YOUR TASK
Reproduce the DAPAR & ProStaR abstract below in full, keeping every line word for word.

EXCERPT TO READ
Literature DB >> 27605098

DAPAR & ProStaR: software to perform statistical analyses in quantitative discovery proteomics.

Samuel Wieczorek1,2,3, Florence Combes1,2,3, Cosmin Lazar1,2,3, Quentin Giai Gianetto1,2,3, Laurent Gatto4,5, Alexia Dorffer1,2,3, Anne-Marie Hesse1,2,3, Yohann Couté1,2,3, Myriam Ferro1,2,3, Christophe Bruley1,2,3, Thomas Burger1,2,3,6.   

Abstract

DAPAR and ProStaR are software tools to perform the statistical analysis of label-free XIC-based quantitative discovery proteomics experiments. DAPAR contains procedures to filter, normalize, impute missing value, aggregate peptide intensities, perform null hypothesis significance tests and select the most likely differentially abundant proteins with a corresponding false discovery rate. ProStaR is a graphical user interface that allows friendly access to the DAPAR functionalities through a web browser.

GIVEN INFORMATION
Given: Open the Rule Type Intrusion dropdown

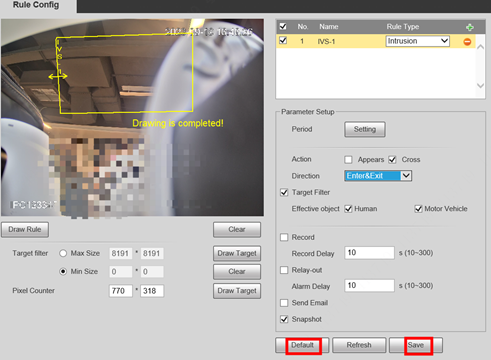Looking at the screenshot, I should (418, 41).
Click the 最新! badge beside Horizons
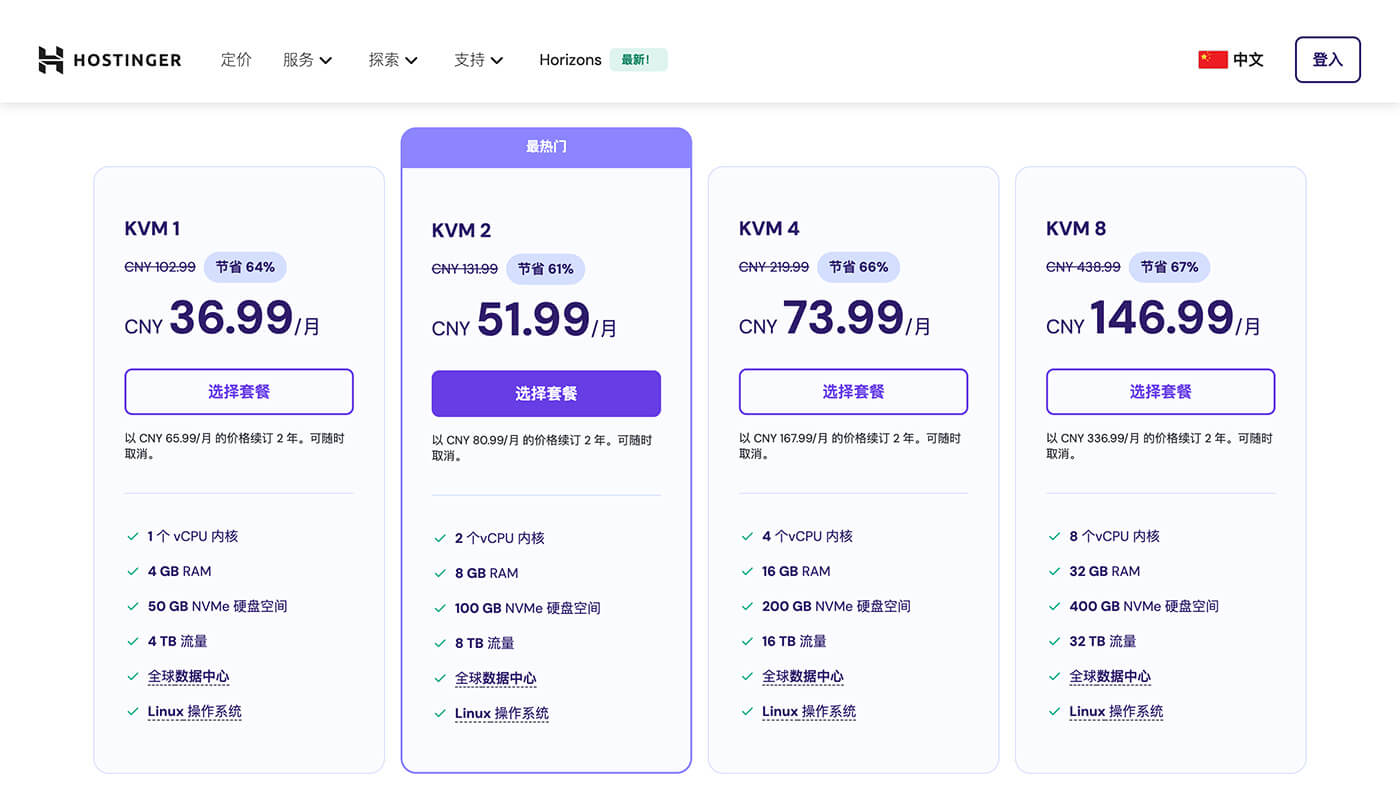This screenshot has width=1400, height=800. coord(638,60)
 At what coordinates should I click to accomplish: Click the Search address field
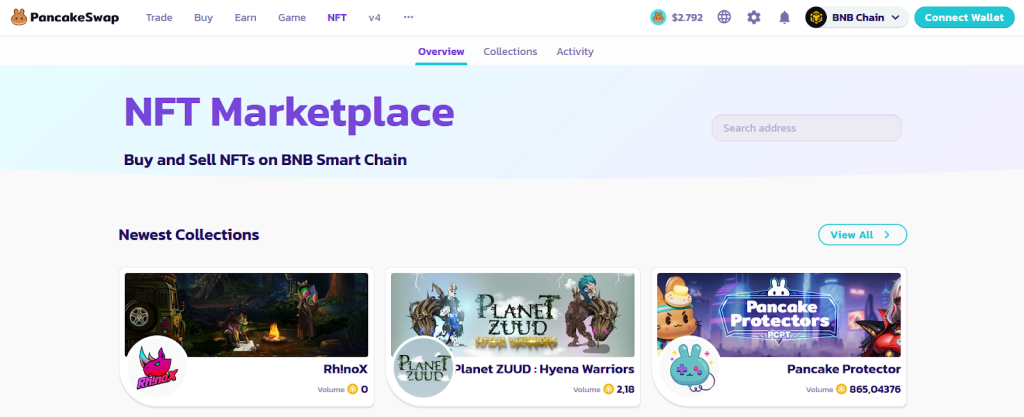click(x=807, y=128)
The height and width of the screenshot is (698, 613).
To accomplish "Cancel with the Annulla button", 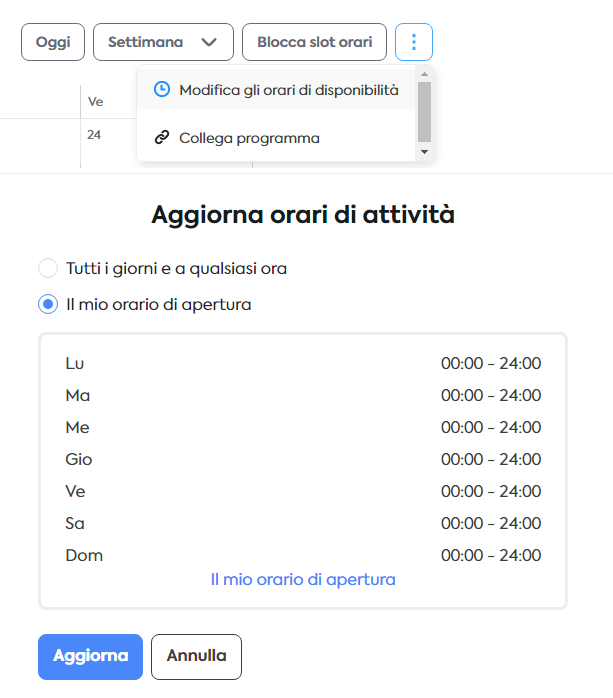I will pyautogui.click(x=196, y=657).

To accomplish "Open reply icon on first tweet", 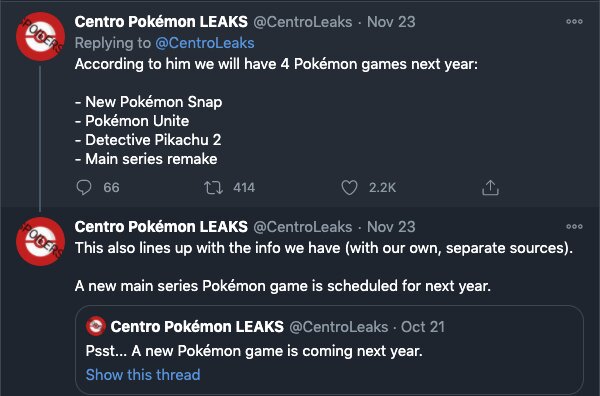I will pyautogui.click(x=83, y=187).
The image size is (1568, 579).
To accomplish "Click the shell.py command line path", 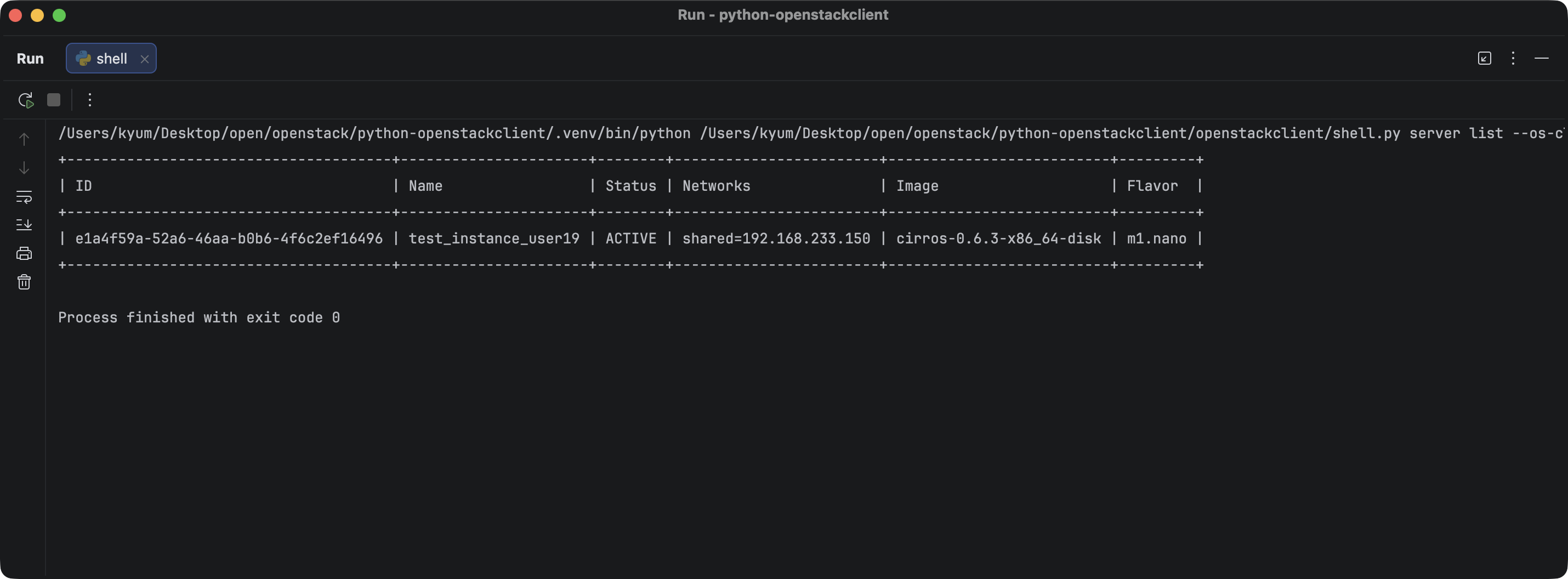I will point(1050,133).
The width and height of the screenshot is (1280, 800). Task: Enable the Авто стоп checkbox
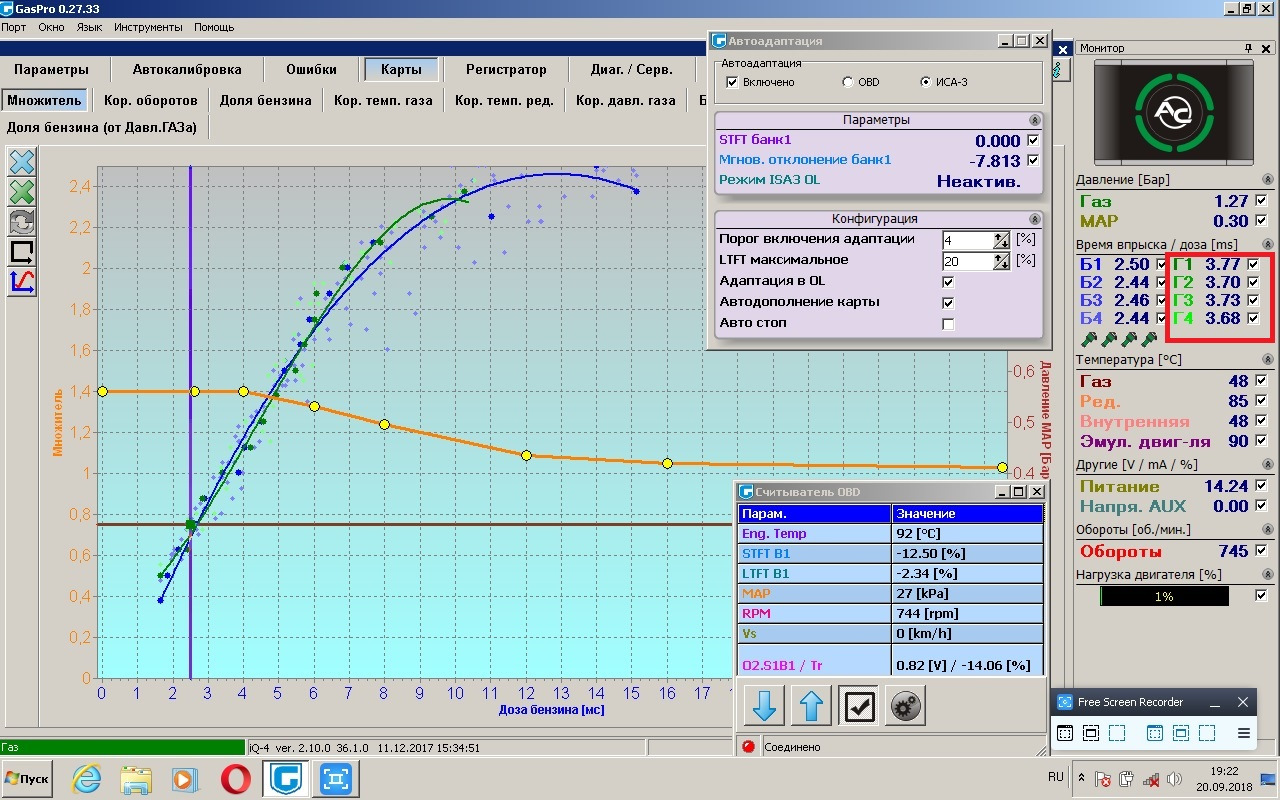tap(948, 324)
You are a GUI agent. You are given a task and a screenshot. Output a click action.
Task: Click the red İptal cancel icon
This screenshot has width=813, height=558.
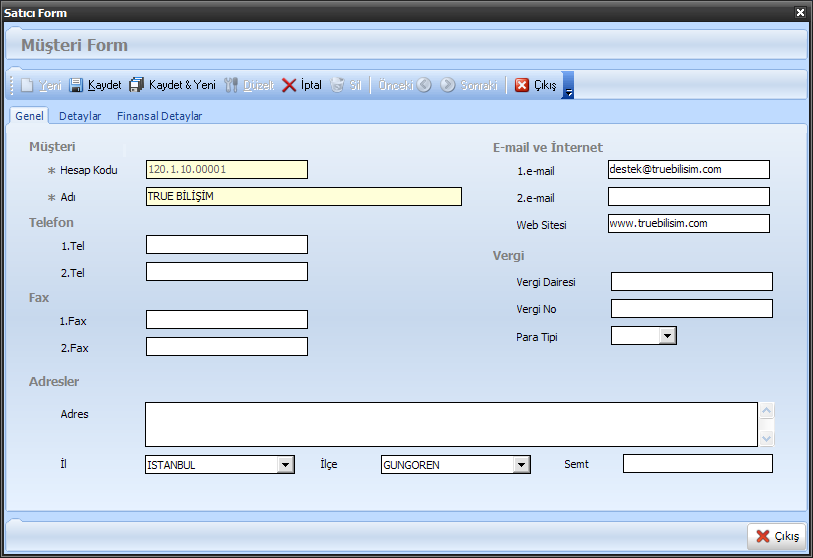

PROBLEM SOLUTION
Literature DB >> 27605098

DAPAR & ProStaR: software to perform statistical analyses in quantitative discovery proteomics.

Samuel Wieczorek1,2,3, Florence Combes1,2,3, Cosmin Lazar1,2,3, Quentin Giai Gianetto1,2,3, Laurent Gatto4,5, Alexia Dorffer1,2,3, Anne-Marie Hesse1,2,3, Yohann Couté1,2,3, Myriam Ferro1,2,3, Christophe Bruley1,2,3, Thomas Burger1,2,3,6.   

Abstract

DAPAR and ProStaR are software tools to perform the statistical analysis of label-free XIC-based quantitative discovery proteomics experiments. DAPAR contains procedures to filter, normalize, impute missing value, aggregate peptide intensities, perform null hypothesis significance tests and select the most likely differentially abundant proteins with a corresponding false discovery rate. ProStaR is a graphical user interface that allows friendly access to the DAPAR functionalities through a web browser.